Now the bad news. Once she has lost interest and respect, it ain't never coming back. So your soul is already gone from her life. She may let you hang around until your body starts to stink pu the place.


----------



## Prairiefire (Jun 10, 2018)

You say twice that you love her, but I don't really see much sign of it. First thing to do is stand back, take a deep breath, and listen to your heart: Do you really want her anymore--as a unique and valued companion and friend, not just as a a sex partner or a mom for your kids? (You can get other sex partners, and she'll still be mom to your kids no matter what you do.) Do YOU really want HER, as an individual person?

If you do, work on trying to understand her as an individual, separate human being.

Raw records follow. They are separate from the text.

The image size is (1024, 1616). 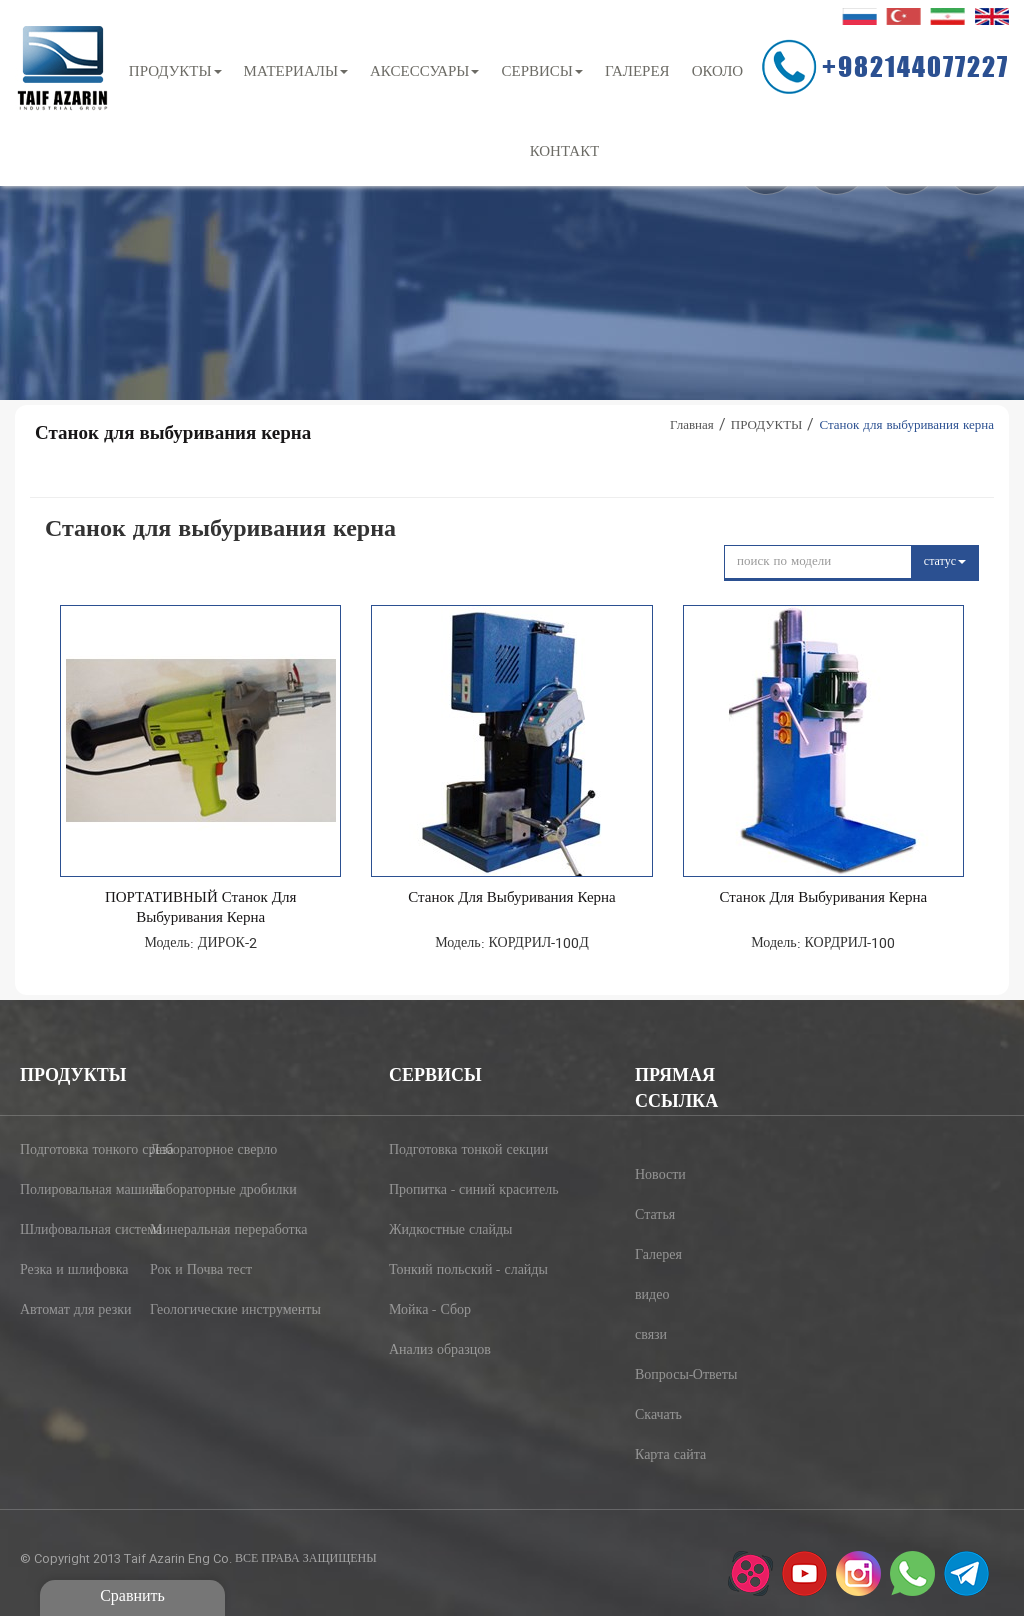 I want to click on ПРОДУКТЫ, so click(x=175, y=72).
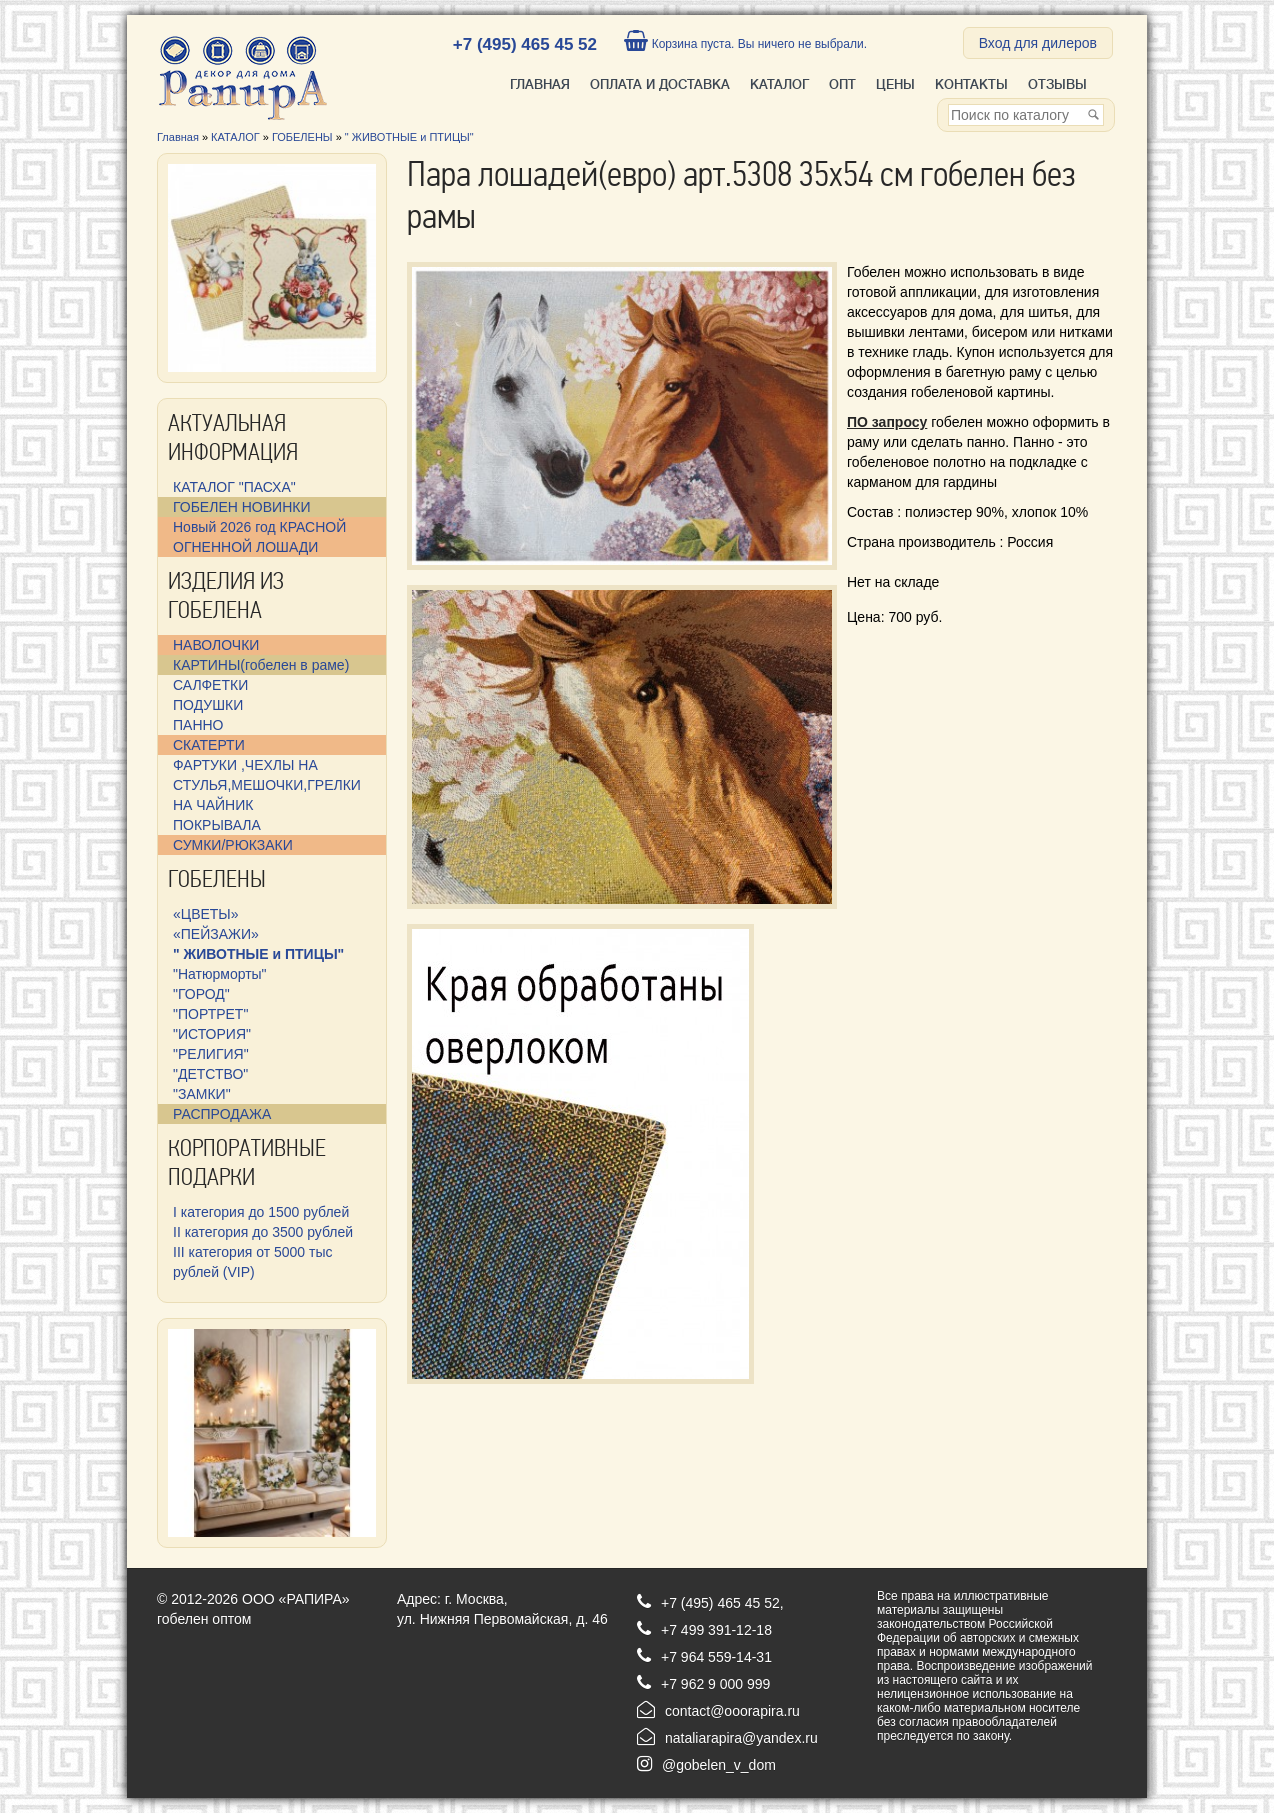 This screenshot has width=1274, height=1813. Describe the element at coordinates (217, 825) in the screenshot. I see `ПОКРЫВАЛА` at that location.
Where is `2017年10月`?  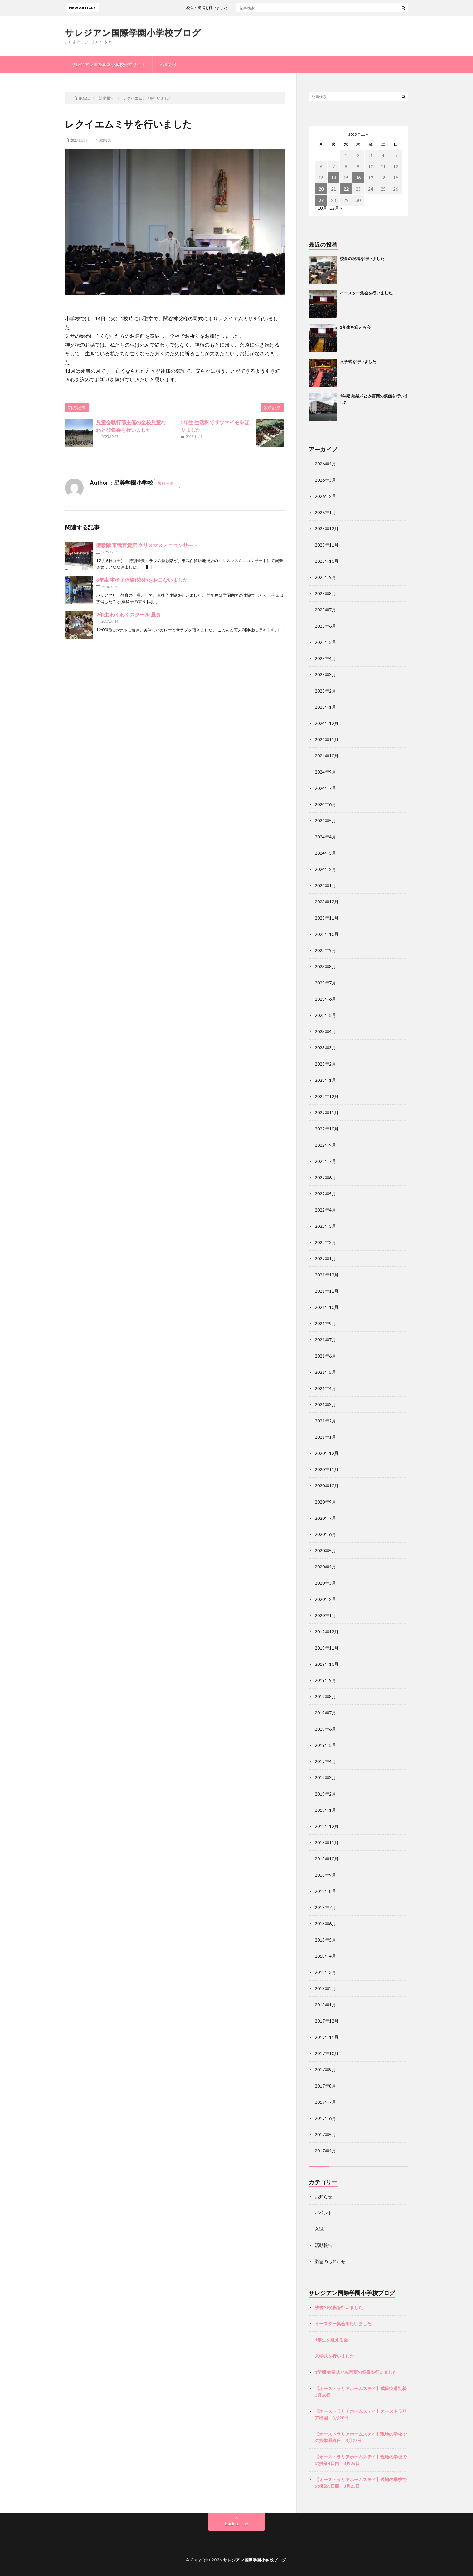
2017年10月 is located at coordinates (327, 2053).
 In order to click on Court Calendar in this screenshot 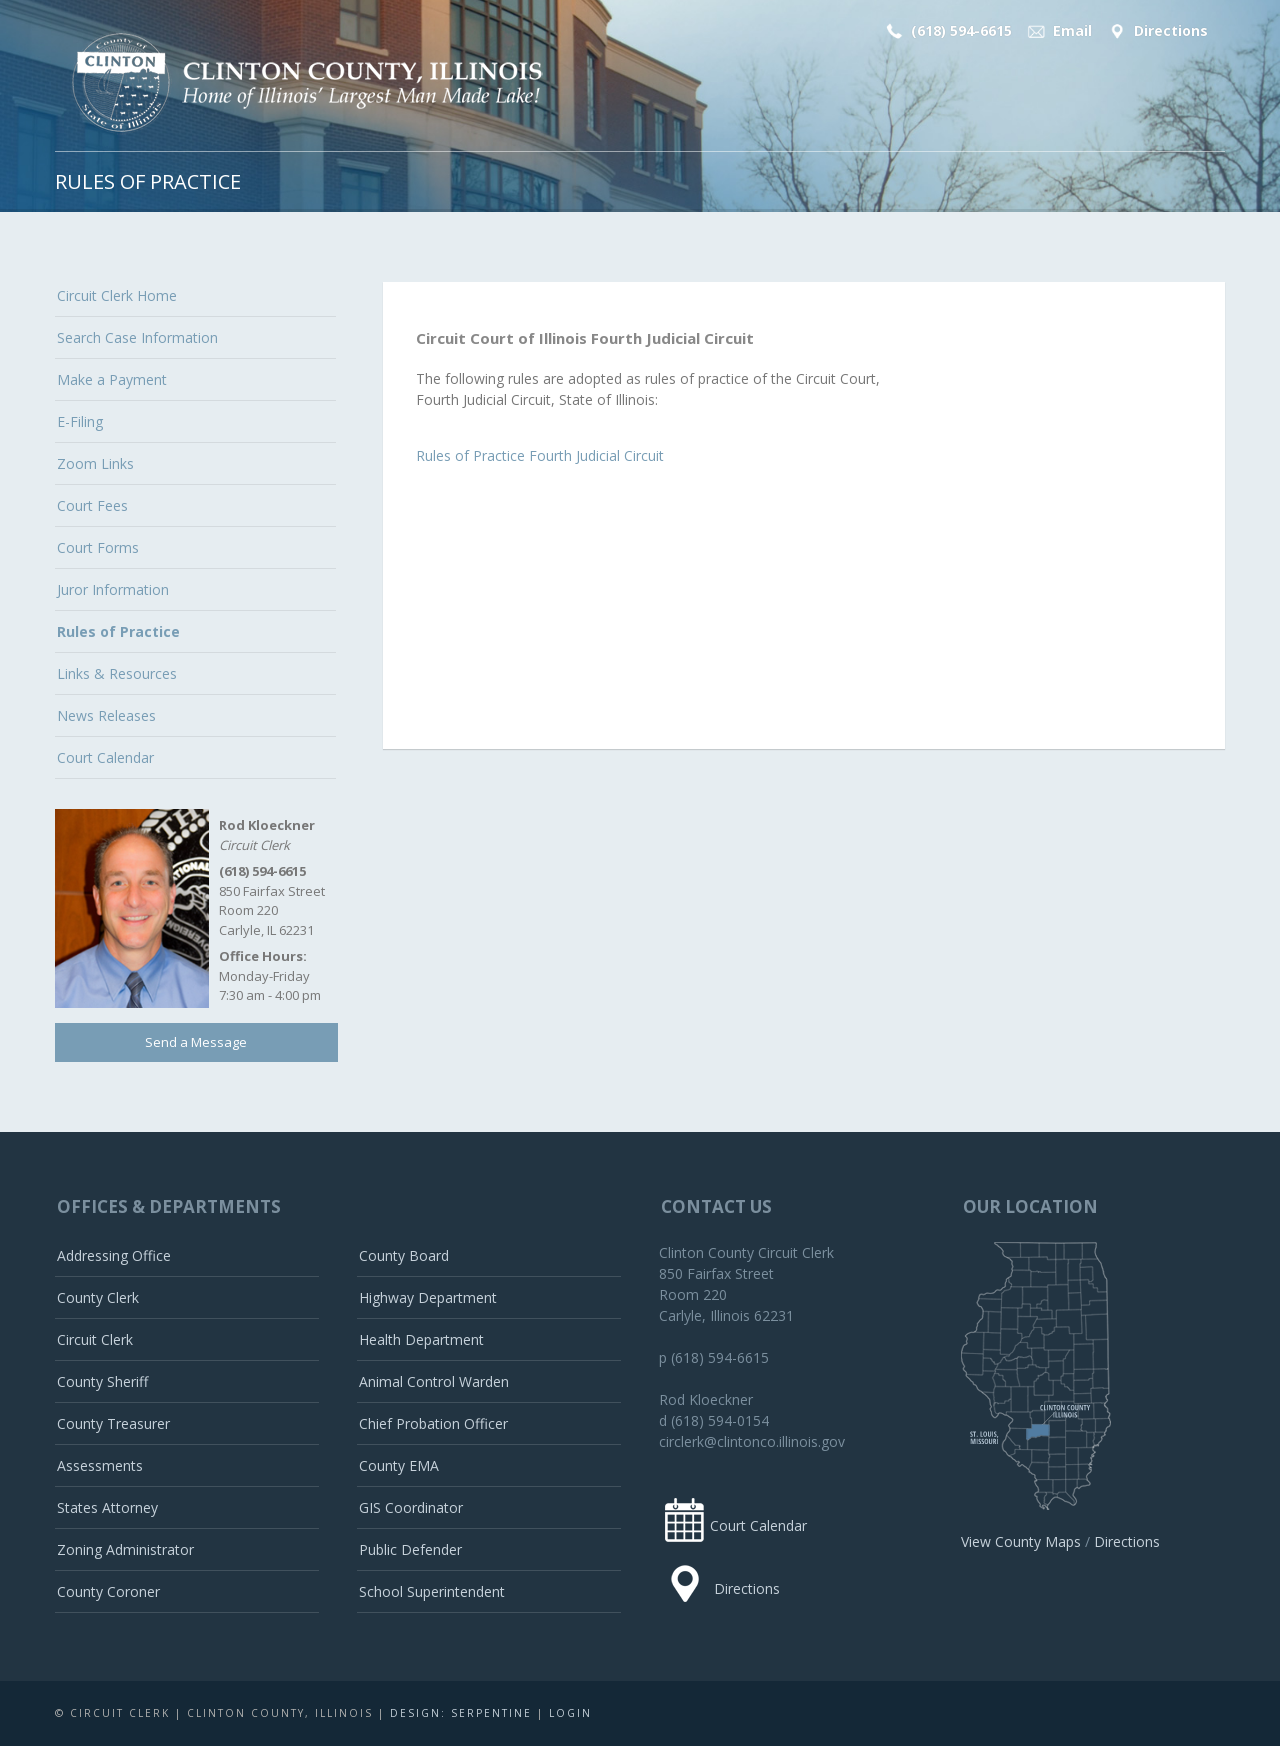, I will do `click(105, 757)`.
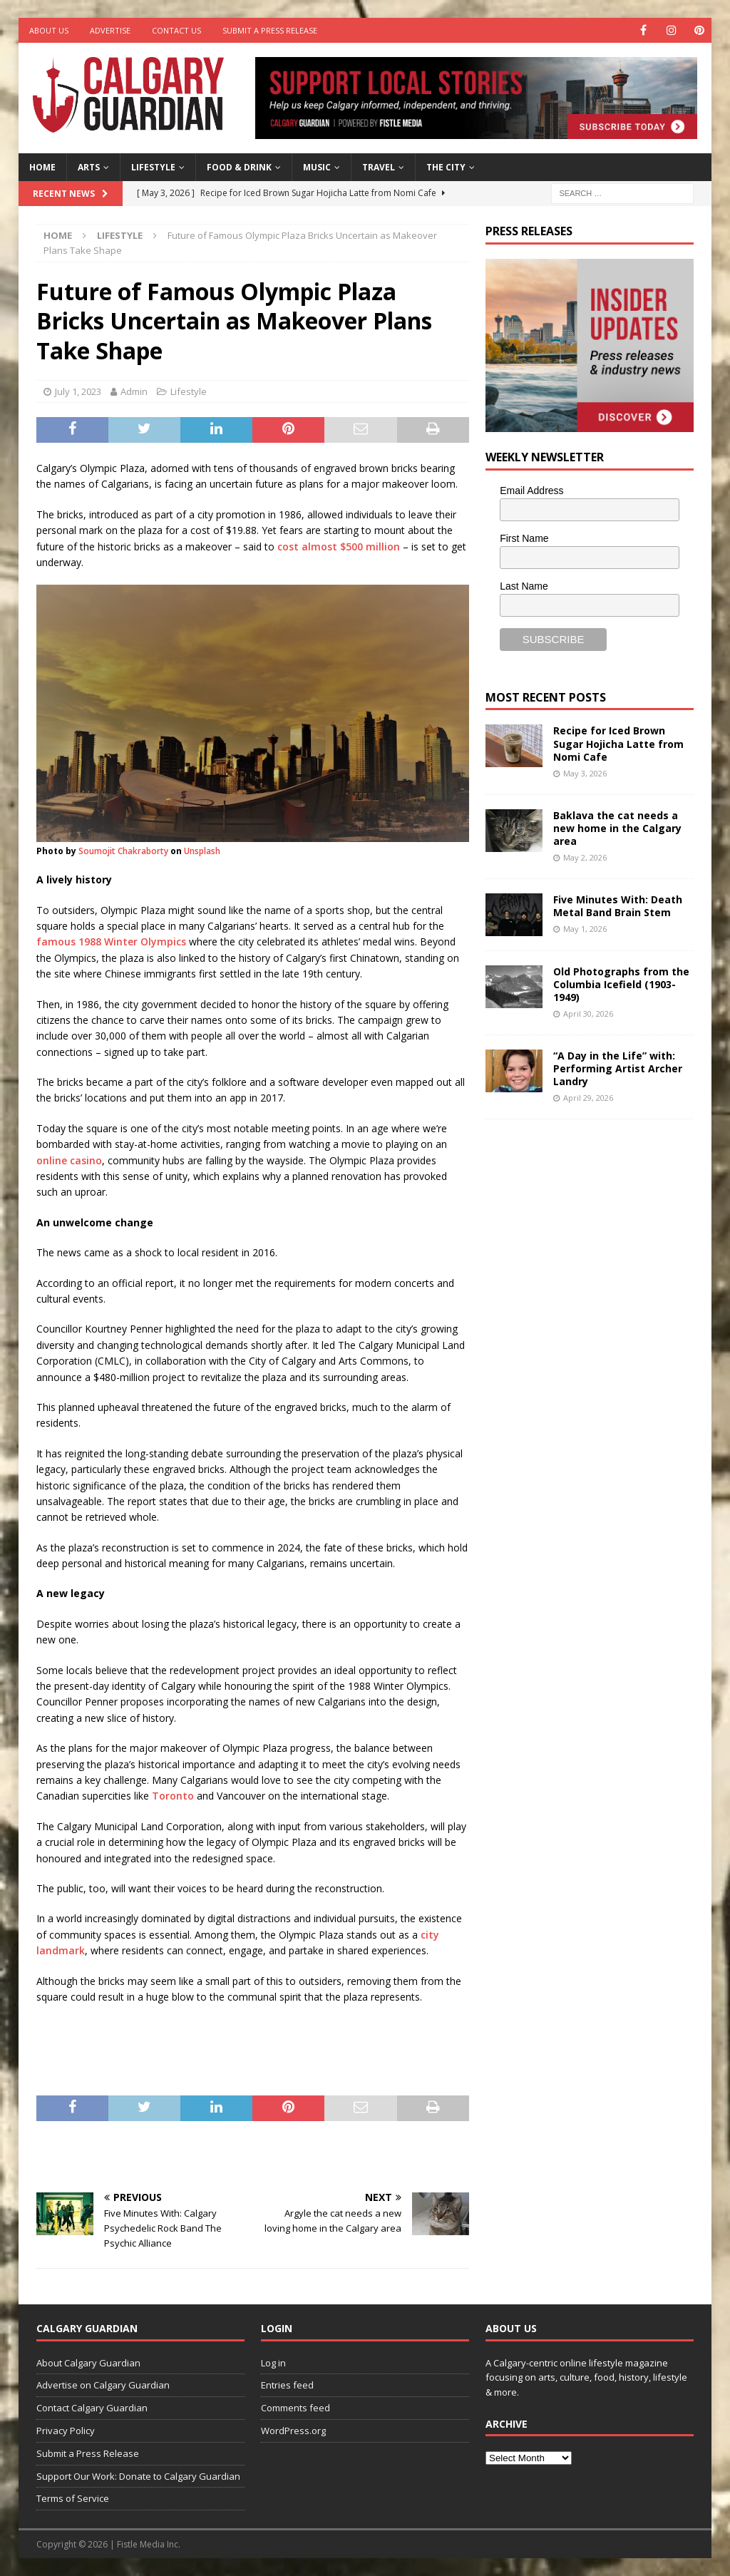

Listen to her. What does she want from life that she's not getting (not necessarily from you, just anything)? Is something in her life causing her worry, grief, pain, etc? (Again, not necessarily with you--just understand her life and how she experiences it.) Then, see if you can figure out some way to support her in making her life more rewarding or more enjoyable--best case scenario, that will involve something that you, uniquely, can do for her.

If you don't, find a time to sit down and talk with her. Say you've noticed she doesn't seem to particularly want an intimate partner-type relationship with you any more, and you feel pretty much the same way. Propose that you work out, between the two of you, a co-parenting, roommate-type relationship until you can disentangle your finances and whatever else you have tangled and can split amicably.


----------



## DaddyPig (Jun 10, 2018)

Thanks all


----------



## jlg07 (Feb 24, 2017)

I think you should try to get her attacking you on video and call the cops on her. Abuse like this is NOT loving and is a horrible thing to do with young kids in the house. She IS gaslighting you -- no doubt that she is cheating on you, at LEAST emotionally and probably physically. If you need proof, get a PI to follow her -- they will find out quickly what you need to know.

Get to a lawyer and learn your options here, esp. on the financial side of things. Don't "guess" or "know" without getting it directly from someone who DOES know the law.

Did you make copies of her messages (I hope so)? If not, try to get a hold of her phone while she is sleeping to get proof. These may help (or may not depending on the law) when you go to split. She is disrespecting you and your marriage, and I agree -- she is NOT a good mom.


----------



## MattMatt (May 19, 2012)

What happens if she directs her violence to the children?


----------



## DaddyPig (Jun 10, 2018)

Well thank you for all of your support it’s been good to open up, I’m going to sit down and try to talk to her tonight , some mentioned my feelings towards her and do I want her, truely want her? I’m so glad you said this because Iv been so consumed with where she is and what she’s doing I’ve forgotten what I want. I’m actually going to start recording my situations on my phone and when I leave I can listen back to the abuse to justify just to my self why I left, my dad left when I was young and I swore I wouldn’t become that , I got with like the worst person to achieve that but hey that’s life.


----------



## VladDracul (Jun 17, 2016)

DaddyPig said:


> I thought I new how women worked hence that probably why I’m here... thanks for ur support


You don't my man. Take my word for it.


----------



## turnera (Jan 22, 2010)

Don't beat yourself up. We almost always marry either our mom or our dad. Get the book "Getting The Love You Want" and read the first half. It will explain so much about how you ended up with her. Basically, if you were hurt by a parent's actions, you'll subconsciously seek a partner like that partner because you're expecting/hoping that the partner will FIX the bad things the parent did. Unfortunately, they usually don't.


----------